“When I had sexual intercourse with my boyfriend I felt that God would protect me from getting pregnant – that God would not let it happen to me because he knew I couldn’t cope.”

This naïve observation by a birth mother brought a roar of laughter from the audience who jammed the “Adoption – A Loving Choice” workshop at the National Syposium on Human Life, sponsored by the Evangelical Fellowship of Canada in early October at the Bayview Glen church in Thornhill, Ontario.

Karen Gibb, the Executive Director of “Jewels for Jesus,” a Christian mission that operates an adoption agency at a home for unwed mothers, chaired the paned thet included two birth mothers and two adoptinf couples that shered their experiences.

It is sad to hear the complaint by one adopting couple of the 60,000 (offical) abortions that take place yearly in Canada while there are 60,000 couples seeking to adopt a baby. It was ‘just awful to hear about abortions and other forms of child abuse when there are thousands of loving couples out there hungering for a baby to care for,” said one adopting mother.

One pregnant girl was said to have gone to a Pentecostal Guiding Association where she was urged to give her baby up for adoption. The adopting parent said “think if she would have gone to another kind of agency.”

The two young birth mothers on the panel spoke freely about their individual decisions not to have an abortion and why they put their babies up for adoption. Some birth mothers have second thoughts, one said, but she believes that she did the right thing by giving up her baby, although she then went home and wept with her parents.

One grateful adopting mother stated that she considered her baby “a trust” and said she thinks about the birth mother every day. Another keeps in touch by sending pictures of the baby to the birth mother.

In response to an enquiry from the audience, one birth mother attending the workshop said that she had not wanted to make the decision as to who got her baby because at the time she had enough decisions to make. Some birth mothers select the couples they want to look after their babies.

“Our birth mother feels like a member of the family,” was a comment from an adopting father.

One birth mother, when she found she was pregnant, said “I started praying and decided to have my baby, feeling that it was what God wanted. Soon, everything was falling into place.” Another wished she could meet the adopting couple, “if you could meet the couple that are adopting, you’d feel better about giving up your baby.”

What about the experience of adopting couples? There are horrendous true stories about adopting couples chasing after babies all over the country, in Mexico and as far away as Brazil.

One adopting parent told of an acquaintance who has the distinction, she claims, of having the only legally adopted baby from Mexico. She mentioned dishonest lawyers, various unsympathetic government officials and large sums of money expended fruitlessly. At least she found a sympathetic Mexican judge, who, upon hearing her horror story, cleared the way for adoption. Obviously, she said, babies are more easily obtained illegally in Mexico.

Another adopting parent felt as though she had contacted al the doctors and lawyers in Canada seeking leads on a baby. Others mentioned all the references and documentation that they had to supply, the meetings that they had to attend, and running into couples in infertility clinics who were doing the same things. It was all emotionally draining, they said.

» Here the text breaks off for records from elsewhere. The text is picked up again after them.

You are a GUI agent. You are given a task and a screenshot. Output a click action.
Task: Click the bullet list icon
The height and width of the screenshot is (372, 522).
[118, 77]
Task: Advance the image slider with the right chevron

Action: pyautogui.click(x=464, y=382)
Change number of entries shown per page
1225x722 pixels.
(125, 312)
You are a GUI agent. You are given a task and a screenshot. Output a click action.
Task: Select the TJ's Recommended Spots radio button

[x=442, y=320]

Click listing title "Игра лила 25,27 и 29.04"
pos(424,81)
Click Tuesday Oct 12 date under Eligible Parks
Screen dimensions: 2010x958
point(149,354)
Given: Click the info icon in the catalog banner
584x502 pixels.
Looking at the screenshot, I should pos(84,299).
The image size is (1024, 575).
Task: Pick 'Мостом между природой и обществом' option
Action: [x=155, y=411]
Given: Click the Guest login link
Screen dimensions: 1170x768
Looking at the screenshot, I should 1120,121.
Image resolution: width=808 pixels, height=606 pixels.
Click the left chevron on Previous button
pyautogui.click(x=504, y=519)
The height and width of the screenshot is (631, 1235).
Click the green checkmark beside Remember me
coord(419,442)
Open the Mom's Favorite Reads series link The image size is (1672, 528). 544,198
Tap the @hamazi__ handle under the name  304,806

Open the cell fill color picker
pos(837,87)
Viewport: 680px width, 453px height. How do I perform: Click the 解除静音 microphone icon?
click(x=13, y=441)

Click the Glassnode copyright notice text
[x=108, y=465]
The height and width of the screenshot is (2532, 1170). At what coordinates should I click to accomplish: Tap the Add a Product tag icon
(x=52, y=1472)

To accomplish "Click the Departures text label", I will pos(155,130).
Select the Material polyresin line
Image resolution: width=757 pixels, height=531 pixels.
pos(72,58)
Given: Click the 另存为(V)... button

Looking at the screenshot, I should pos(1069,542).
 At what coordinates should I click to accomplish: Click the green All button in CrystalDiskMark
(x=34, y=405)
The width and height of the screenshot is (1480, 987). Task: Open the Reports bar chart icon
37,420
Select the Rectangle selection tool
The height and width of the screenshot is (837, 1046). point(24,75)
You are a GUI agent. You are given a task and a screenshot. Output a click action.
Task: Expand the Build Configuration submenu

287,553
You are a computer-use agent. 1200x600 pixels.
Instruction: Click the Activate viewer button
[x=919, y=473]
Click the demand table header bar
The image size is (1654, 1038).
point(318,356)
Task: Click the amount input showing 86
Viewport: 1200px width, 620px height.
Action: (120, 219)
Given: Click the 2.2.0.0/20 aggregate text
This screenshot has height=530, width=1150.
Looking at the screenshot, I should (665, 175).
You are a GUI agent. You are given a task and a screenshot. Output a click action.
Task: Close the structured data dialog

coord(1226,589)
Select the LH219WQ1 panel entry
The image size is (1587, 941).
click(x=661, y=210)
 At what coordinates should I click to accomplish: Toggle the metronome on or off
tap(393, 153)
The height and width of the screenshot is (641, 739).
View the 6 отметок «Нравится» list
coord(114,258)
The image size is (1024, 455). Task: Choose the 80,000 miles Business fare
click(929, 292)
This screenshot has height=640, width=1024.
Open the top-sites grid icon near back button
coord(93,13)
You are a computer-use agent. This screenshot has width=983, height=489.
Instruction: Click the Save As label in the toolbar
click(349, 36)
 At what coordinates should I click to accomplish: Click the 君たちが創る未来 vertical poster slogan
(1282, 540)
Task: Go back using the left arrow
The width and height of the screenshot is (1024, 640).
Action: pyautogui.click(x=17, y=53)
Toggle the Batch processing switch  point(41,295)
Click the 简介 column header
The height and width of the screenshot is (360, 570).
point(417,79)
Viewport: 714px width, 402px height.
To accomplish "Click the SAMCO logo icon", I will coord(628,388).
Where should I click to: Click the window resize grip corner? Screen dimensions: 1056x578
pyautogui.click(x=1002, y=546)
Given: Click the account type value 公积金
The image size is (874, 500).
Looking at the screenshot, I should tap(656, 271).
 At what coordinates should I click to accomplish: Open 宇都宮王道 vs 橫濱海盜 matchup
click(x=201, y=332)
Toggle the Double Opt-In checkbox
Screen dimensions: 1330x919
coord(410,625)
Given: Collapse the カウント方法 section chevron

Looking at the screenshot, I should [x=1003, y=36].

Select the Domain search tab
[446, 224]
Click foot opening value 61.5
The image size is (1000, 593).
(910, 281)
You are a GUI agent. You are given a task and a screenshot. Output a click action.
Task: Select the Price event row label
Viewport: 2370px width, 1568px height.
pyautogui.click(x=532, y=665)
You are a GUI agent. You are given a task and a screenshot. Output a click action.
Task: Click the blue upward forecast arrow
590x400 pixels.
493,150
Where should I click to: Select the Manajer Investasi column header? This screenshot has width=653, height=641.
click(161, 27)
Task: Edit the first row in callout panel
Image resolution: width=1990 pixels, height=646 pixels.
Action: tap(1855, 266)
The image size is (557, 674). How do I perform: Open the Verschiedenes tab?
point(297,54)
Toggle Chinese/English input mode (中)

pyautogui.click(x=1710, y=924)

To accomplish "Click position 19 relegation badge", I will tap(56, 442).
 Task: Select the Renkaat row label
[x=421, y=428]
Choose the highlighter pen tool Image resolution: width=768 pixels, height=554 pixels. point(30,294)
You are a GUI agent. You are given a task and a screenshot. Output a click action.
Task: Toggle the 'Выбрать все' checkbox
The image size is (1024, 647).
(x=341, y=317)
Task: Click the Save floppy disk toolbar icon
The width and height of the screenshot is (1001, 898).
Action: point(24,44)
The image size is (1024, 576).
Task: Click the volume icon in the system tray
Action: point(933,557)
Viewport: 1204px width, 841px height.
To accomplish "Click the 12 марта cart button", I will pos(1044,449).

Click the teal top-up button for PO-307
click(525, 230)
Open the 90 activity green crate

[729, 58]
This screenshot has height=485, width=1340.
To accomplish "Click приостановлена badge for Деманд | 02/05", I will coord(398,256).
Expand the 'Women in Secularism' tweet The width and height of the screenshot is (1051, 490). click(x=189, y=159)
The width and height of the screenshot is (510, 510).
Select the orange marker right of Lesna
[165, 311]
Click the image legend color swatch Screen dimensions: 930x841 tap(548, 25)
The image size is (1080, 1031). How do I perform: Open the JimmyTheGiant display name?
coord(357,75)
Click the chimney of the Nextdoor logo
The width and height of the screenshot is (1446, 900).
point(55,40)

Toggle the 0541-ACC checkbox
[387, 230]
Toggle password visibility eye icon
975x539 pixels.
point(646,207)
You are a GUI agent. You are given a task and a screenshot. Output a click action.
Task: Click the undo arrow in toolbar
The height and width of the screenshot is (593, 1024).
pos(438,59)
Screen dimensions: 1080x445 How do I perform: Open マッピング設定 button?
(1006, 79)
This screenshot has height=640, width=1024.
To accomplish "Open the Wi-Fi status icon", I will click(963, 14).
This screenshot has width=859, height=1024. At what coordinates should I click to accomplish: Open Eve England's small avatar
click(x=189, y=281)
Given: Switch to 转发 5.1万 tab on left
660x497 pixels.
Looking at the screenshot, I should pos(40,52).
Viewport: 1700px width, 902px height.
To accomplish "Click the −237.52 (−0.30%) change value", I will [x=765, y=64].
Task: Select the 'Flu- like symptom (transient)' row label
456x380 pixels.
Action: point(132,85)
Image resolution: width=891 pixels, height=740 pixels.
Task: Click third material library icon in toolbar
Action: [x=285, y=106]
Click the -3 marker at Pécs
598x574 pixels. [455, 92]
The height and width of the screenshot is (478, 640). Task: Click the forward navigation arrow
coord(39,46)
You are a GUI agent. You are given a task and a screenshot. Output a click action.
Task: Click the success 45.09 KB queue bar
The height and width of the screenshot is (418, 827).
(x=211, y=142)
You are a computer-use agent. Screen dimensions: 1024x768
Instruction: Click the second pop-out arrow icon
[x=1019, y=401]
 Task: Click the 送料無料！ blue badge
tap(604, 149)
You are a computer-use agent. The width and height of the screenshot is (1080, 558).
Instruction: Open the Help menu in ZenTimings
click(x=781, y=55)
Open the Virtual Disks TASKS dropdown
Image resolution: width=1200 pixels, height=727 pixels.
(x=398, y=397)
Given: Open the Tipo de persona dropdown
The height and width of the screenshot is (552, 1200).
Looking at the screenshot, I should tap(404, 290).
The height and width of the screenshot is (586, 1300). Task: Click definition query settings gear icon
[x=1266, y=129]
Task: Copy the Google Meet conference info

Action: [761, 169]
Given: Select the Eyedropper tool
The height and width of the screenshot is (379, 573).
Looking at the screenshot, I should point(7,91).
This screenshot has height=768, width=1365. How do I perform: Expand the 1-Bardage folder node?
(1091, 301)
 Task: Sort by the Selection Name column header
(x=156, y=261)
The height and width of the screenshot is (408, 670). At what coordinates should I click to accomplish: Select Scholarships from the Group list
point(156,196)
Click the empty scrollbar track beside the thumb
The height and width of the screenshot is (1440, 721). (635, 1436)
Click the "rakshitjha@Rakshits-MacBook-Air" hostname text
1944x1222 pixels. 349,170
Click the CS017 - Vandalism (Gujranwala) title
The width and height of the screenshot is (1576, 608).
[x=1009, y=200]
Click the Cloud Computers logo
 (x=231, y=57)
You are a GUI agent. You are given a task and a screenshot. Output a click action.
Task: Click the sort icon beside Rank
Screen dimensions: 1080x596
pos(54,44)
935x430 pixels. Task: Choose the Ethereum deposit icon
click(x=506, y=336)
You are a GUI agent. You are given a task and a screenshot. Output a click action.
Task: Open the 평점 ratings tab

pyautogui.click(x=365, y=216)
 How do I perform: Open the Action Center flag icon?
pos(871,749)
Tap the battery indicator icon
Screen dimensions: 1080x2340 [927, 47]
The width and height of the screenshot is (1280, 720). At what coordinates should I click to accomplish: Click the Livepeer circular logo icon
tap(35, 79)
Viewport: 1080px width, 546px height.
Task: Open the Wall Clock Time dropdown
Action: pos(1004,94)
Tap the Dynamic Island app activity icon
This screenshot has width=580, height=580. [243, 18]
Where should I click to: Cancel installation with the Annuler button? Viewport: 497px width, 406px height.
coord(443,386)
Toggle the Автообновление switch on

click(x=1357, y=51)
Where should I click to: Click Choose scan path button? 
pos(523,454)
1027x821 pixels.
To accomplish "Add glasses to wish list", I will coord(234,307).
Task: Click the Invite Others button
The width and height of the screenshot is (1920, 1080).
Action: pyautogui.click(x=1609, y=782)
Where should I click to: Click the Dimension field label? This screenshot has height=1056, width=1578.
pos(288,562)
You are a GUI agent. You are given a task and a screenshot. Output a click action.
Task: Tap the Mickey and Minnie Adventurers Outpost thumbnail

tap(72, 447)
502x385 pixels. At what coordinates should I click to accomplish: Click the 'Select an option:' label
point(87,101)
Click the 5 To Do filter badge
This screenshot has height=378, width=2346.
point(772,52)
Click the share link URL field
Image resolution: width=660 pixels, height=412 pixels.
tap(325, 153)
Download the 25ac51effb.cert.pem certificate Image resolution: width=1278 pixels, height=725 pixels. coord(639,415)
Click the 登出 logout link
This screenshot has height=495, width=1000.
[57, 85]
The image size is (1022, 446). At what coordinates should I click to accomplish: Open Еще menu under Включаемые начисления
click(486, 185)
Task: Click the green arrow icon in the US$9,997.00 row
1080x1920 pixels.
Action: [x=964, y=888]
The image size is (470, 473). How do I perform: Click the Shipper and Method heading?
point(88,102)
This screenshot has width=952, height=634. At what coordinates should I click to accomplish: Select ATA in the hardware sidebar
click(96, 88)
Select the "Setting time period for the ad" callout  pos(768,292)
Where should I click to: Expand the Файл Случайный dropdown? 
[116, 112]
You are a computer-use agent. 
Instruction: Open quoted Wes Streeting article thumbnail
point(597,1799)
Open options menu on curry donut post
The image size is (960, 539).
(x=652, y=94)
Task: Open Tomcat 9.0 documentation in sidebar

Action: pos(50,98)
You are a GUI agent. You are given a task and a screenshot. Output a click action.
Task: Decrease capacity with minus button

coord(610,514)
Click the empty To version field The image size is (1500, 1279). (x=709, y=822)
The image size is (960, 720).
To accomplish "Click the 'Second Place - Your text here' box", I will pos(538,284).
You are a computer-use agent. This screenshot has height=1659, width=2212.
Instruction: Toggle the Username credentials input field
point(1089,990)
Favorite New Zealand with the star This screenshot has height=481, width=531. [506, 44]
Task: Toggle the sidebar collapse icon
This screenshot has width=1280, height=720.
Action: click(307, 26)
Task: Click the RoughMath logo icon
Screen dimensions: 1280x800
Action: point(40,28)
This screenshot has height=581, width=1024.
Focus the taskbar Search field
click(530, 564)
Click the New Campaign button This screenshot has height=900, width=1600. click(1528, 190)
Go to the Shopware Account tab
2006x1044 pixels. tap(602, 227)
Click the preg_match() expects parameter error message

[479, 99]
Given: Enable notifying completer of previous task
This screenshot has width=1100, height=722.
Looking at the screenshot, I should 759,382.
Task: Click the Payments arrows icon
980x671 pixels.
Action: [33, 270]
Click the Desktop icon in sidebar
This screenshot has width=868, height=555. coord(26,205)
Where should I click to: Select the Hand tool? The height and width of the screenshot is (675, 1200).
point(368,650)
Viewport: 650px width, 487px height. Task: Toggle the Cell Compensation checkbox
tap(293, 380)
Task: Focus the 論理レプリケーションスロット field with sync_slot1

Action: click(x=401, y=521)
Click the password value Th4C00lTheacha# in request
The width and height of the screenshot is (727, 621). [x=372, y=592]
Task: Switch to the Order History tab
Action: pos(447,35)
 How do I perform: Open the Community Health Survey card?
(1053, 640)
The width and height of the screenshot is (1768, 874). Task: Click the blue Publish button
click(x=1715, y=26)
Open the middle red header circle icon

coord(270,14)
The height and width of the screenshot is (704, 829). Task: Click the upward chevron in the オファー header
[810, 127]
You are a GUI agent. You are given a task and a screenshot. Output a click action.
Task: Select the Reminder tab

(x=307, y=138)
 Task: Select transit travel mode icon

One said she got on a list for a baby and after a year and a half had reached the top of the list only to find that the agency had started another list and she was at the bottom of it! They almost had a baby three times but it fell through at the last moment when the mothers decided to keep their babies. Another frantic would-be-adopting mother stood at an abortuary day after day trying to talk pregnant girls into not having an abortion! She offered to pay all the costs of the confinement and something for expenses. Her persistence finally paid off when one girl agreed. She got he baby.

Another adopting parent who spoke freely of her experiences said that she was so excited when they got a baby that when she went into a store to buy a baptismal outfit she fainted. When she came to, the store clerk said “Maybe you’re pregnant?” She replied “Oh, I wouldn’t love to be!” She wasn’t.

She held the new baby in her arms in order to obtain the feeling of “instant bonding” she had heard talked about, and afterwards when a nurse suggested that she should wash her hands she said: “No.”

The painful thing, she said, is the 21-day waiting period when the birth mother can change her mind and keep the baby. It is a trauma for birth mothers too, she felt.

Unfortunately, an adopting mother admitted, there is very little co-operation among adopting couples because of the acute scarcity of babies. If you have an angle for getting names or a lead for your baby, you keep it to yourself. Doctors seeking babies have a better opportunity to obtain babies, she said, because of the connections in the medical profession.

One adopting mother in the audience complained to the panel about wrong-headed thinking by a minister who held the opinion that children conceived in wedlock were okay but born out of wedlock were not ordained to be born by God. She said that she had since found a more enlightened minister.

The workshop showed that there was a crying need for babies for thousands of couples in Canada who couldn’t have children but have oceans of love to give and need to nurture babies and must face the sad dilemma of the empty nursery, completely furnished for a baby of either sex.